### Aufgaben:
A. Zitiere aus dem Seitenauszug wörtlich den Abschnitt von „Gibt es einen“ bis „wieder fürchten muss.“.
B. Bitte fasse den Seitenauszug in zwei Sätzen zusammen.
C. Weshalb muss das T-Mobile-Team laut dem Seitenauszug wieder um seinen Vertrag fürchten?

Doping: Schatten auf der Zukunft

Gibt es einen Neuanfang im Radsport mit altem Personal? Diese Frage diskutiert jetzt Sponsor T-Mobile.

Berlin - Früher war alles schlechter. Zumindest im Radsport, und zumindest wenn es nach denen geht, die weitermachen wollen beziehungsweise müssen und deshalb versuchen, glaubwürdig einen Neuanfang zu verkörpern. Die Vergangenheit und das Schlechte wollen sie dabei möglichst schnell und weit hinter sich lassen, denn sie können die Zukunft und die Gegenwart gefährden. Wie beim T-Mobile-Team, dem vom Hauptsponsor in der größten Krise der Vertrag verlängert wurde, das nun aber wegen neuer Details aus der Vergangenheit um diesen Vertrag wieder fürchten muss.

### Bereitgestellte Angaben:

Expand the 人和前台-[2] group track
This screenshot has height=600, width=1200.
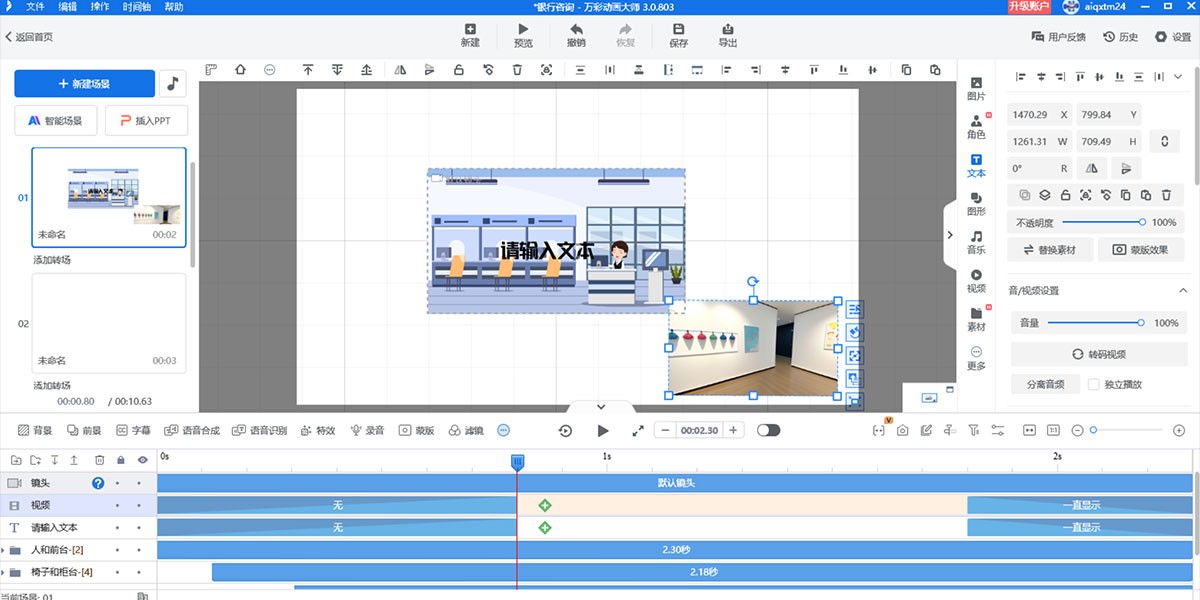tap(4, 550)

### Erwartete Antworten:
A.
Gibt es einen Neuanfang im Radsport mit altem Personal? Diese Frage diskutiert jetzt Sponsor T-Mobile.

Berlin - Früher war alles schlechter. Zumindest im Radsport, und zumindest wenn es nach denen geht, die weitermachen wollen beziehungsweise müssen und deshalb versuchen, glaubwürdig einen Neuanfang zu verkörpern. Die Vergangenheit und das Schlechte wollen sie dabei möglichst schnell und weit hinter sich lassen, denn sie können die Zukunft und die Gegenwart gefährden. Wie beim T-Mobile-Team, dem vom Hauptsponsor in der größten Krise der Vertrag verlängert wurde, das nun aber wegen neuer Details aus der Vergangenheit um diesen Vertrag wieder fürchten muss.

B. Der Sponsor T-Mobile diskutiert die Frage, ob es im Radsport einen Neuanfang mit altem Personal geben kann. Dem T-Mobile-Team hatte der Hauptsponsor in der größten Krise den Vertrag verlängert, doch wegen neuer Details aus der Vergangenheit muss es nun wieder um diesen Vertrag fürchten.

C. Wegen neuer Details aus der Vergangenheit.